Monday, July 13, 2009

"In five or six years, Israel’s company tax will be lower than Ireland’s.Intel and others will think hard about that when they decide where to invest"

Who else spotted this remark about Ireland's taxes in an article about Israel in the Economist this week?


Surprisingly, Mr Steinitz [Yuval Steinitz , Israel’s finance minister] has raised VAT from 15.5% to 16.5% (but had to drop a proposal to levy it on fruit and vegetables), while embarking on a seven-year plan gradually to reduce company tax and income tax instead. “If I put money in ordinary peoples’ pockets, they’ll spend it on imported goods and foreign holidays,” he says. “Our own economy doesn’t produce consumer goods for them to buy. We make know-how and software, chips for Intel [a giant American maker of processors] and computers for irrigation, chemicals, stents for heart surgery and pilotless drones.”
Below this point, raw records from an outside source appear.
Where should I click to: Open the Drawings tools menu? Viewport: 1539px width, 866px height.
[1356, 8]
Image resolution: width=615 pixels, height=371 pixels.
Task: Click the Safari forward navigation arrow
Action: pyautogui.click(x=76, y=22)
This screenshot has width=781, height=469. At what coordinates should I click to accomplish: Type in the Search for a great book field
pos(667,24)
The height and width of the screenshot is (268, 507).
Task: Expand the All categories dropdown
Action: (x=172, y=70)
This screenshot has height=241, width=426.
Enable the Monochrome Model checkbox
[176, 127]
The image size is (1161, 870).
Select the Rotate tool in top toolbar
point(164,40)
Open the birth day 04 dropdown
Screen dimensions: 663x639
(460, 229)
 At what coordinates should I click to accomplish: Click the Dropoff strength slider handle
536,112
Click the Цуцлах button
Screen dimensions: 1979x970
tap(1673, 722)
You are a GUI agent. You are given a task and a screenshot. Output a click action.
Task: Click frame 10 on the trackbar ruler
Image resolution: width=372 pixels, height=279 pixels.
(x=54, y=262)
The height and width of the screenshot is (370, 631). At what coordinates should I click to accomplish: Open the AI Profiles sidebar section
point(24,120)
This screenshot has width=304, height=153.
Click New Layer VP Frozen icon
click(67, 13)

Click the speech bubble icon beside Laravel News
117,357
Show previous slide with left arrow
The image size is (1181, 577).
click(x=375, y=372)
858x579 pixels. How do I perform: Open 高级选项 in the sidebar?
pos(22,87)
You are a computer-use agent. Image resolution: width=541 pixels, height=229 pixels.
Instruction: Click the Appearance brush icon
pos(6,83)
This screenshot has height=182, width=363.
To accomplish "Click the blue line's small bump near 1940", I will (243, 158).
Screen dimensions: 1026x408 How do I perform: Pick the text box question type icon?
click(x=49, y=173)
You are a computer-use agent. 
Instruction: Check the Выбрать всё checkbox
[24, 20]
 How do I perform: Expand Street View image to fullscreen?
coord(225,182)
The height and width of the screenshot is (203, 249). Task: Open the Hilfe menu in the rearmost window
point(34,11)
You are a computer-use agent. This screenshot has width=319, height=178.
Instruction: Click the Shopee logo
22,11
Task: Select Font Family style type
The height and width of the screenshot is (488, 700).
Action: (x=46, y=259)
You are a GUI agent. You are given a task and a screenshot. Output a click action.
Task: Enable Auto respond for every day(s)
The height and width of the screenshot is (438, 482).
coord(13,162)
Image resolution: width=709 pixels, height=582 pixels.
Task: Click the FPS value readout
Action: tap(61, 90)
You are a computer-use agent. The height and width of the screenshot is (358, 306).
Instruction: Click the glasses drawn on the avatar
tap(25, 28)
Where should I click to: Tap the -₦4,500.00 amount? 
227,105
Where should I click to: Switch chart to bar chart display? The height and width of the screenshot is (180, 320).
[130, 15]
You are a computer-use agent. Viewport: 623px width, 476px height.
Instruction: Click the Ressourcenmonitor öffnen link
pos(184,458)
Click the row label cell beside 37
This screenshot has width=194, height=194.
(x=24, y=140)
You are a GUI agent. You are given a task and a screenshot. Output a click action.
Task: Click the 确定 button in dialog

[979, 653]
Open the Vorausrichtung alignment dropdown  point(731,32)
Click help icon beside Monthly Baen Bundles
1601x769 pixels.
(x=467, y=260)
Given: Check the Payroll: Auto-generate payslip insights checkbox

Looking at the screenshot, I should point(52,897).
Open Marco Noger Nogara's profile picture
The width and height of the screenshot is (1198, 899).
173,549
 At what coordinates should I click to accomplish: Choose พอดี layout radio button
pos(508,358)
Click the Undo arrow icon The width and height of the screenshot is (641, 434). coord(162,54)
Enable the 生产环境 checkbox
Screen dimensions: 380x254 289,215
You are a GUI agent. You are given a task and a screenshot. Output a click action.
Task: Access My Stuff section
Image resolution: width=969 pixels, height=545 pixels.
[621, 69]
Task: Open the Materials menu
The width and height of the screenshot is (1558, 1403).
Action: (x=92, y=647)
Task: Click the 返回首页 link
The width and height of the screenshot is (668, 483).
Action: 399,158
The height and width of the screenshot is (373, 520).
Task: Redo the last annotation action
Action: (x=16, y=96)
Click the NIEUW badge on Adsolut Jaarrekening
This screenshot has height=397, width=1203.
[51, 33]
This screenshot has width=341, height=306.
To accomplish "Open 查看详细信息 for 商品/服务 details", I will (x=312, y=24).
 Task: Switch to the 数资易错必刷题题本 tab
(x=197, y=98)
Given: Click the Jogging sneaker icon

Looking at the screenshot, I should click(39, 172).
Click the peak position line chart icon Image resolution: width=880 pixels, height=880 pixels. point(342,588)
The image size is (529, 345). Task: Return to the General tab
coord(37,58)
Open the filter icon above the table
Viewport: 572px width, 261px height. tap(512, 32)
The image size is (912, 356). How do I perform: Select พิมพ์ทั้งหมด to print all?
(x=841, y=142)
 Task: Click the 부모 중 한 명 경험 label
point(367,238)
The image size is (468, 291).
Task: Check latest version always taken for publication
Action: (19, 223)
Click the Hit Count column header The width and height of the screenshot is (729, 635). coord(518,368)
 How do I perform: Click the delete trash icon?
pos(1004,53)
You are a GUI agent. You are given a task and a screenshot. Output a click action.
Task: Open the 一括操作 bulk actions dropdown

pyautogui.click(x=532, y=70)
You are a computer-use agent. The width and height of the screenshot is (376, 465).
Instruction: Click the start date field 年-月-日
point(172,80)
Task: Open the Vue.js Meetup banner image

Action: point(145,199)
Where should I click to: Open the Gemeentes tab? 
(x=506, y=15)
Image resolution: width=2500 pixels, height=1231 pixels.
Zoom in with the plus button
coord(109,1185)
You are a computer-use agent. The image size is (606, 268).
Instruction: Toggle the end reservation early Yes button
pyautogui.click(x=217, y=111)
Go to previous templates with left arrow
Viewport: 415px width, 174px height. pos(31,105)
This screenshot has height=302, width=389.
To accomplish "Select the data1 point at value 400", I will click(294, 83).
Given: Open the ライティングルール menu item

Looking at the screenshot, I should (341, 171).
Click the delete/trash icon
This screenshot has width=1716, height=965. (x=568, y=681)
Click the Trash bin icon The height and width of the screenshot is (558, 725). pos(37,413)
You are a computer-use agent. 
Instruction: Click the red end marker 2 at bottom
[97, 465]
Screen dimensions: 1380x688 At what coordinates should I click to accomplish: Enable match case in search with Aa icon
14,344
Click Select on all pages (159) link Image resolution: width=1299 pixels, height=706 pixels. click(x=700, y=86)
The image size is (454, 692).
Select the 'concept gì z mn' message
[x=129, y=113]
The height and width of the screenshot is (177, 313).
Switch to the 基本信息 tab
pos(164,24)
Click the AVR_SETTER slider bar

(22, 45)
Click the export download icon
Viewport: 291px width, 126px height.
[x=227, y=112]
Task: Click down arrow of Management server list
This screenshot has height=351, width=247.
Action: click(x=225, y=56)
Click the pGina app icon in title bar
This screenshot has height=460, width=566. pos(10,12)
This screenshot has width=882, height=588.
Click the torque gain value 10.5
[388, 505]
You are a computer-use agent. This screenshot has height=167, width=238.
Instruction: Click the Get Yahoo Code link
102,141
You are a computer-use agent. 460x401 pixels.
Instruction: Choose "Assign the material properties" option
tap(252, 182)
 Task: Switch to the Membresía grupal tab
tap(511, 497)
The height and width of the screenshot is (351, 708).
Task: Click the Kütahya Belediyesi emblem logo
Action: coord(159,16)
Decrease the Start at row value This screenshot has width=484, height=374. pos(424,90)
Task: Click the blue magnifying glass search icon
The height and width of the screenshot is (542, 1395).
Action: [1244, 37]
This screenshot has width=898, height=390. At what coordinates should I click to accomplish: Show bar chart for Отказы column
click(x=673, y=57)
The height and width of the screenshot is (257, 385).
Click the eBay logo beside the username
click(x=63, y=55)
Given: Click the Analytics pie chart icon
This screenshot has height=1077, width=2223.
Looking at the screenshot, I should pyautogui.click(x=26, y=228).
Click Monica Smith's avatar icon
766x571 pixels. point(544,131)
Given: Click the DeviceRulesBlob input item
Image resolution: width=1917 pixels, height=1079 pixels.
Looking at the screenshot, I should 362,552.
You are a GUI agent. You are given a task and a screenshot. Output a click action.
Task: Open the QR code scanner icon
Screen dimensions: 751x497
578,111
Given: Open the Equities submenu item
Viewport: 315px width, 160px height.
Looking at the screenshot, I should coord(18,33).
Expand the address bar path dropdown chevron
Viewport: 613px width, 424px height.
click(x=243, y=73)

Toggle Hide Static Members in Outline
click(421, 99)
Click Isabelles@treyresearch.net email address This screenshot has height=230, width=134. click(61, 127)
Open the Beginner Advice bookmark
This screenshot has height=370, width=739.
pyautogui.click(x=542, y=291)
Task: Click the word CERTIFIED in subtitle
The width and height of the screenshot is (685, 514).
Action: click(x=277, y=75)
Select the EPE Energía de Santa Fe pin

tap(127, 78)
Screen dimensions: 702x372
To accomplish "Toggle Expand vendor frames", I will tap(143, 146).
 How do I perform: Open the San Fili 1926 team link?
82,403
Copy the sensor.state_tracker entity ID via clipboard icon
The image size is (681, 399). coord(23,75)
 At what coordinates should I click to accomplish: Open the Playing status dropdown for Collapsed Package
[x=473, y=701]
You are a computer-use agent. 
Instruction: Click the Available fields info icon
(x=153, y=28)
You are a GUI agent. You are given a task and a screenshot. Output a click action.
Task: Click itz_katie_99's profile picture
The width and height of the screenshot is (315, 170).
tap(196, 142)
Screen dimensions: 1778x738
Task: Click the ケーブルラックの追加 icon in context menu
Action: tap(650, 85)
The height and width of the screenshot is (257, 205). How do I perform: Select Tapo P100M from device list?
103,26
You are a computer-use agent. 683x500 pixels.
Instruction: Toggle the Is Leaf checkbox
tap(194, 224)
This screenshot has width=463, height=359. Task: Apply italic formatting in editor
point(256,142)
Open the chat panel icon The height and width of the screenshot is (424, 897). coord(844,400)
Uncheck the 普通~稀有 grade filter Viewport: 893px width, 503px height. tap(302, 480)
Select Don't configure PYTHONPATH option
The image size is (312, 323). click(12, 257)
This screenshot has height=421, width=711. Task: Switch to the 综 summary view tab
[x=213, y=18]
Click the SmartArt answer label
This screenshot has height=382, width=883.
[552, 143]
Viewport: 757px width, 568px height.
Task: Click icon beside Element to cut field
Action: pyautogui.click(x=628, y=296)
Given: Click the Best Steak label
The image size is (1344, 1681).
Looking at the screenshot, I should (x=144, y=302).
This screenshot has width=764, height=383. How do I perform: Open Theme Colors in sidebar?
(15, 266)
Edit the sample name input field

Mr Steinitz says Israel must make such products more competitive as the world economy recovers. He proposes to double government funding for research and development. No bank bail-outs, he argues, means he can keep the budget deficit down to 6% this year and 5.5% next. His “temporary” rise in VAT is meant to help offset a drop in tax revenue. “Other countries will be raising their direct taxes to cover their deficits just when our taxes will be coming down. In five or six years, Israel’s company tax will be lower than Ireland’s. Intel and others will think hard about that when they decide where to invest.”


Sounds very smart. Raising VAT does not hit Israeli industry because most of its consumer goods are imported. Ireland also imports most consumer goods, but the Republic of Ireland government has less leeway for raising VAT because people can (and do) go across the border to Northern Ireland if goods are too expensive in the Republic. Israel doesn't have the same issue (it is not like people will go across the border to Syria for cheap groceries).

Also, Ireland has the issue of paying for its reckless banks. Israel does not have this problem.

I've spoken to Irish government officials who often look to Israel as a country to learn from and emulate. But, in this case, it seems to me that it's the other way around: Israel is emulating Ireland's strategy coming out of the 1980s recession: Lower taxes and invest in R&D. Ireland, by contrast, is considering raising taxes. But R&D investment continues in Ireland: Just in the past week we have: 1.5m Euro investment by telecoms software company Accuris, 11m Euro investment by Pfizer into Cork, and 22m Euro by Boston Scientific to be invested in R&D in Ireland. Many of that R&D is on the back of the existing low-tax climate in Ireland. My advice to the Irish government is to leave corporate taxes as they are, and in general keep taxes low. I don't think Ireland wants a situation where companies choose to locate R&D in Israel instead of Ireland, when Israel itself is emulating the Irish model which brought the companies to Ireland in the first place.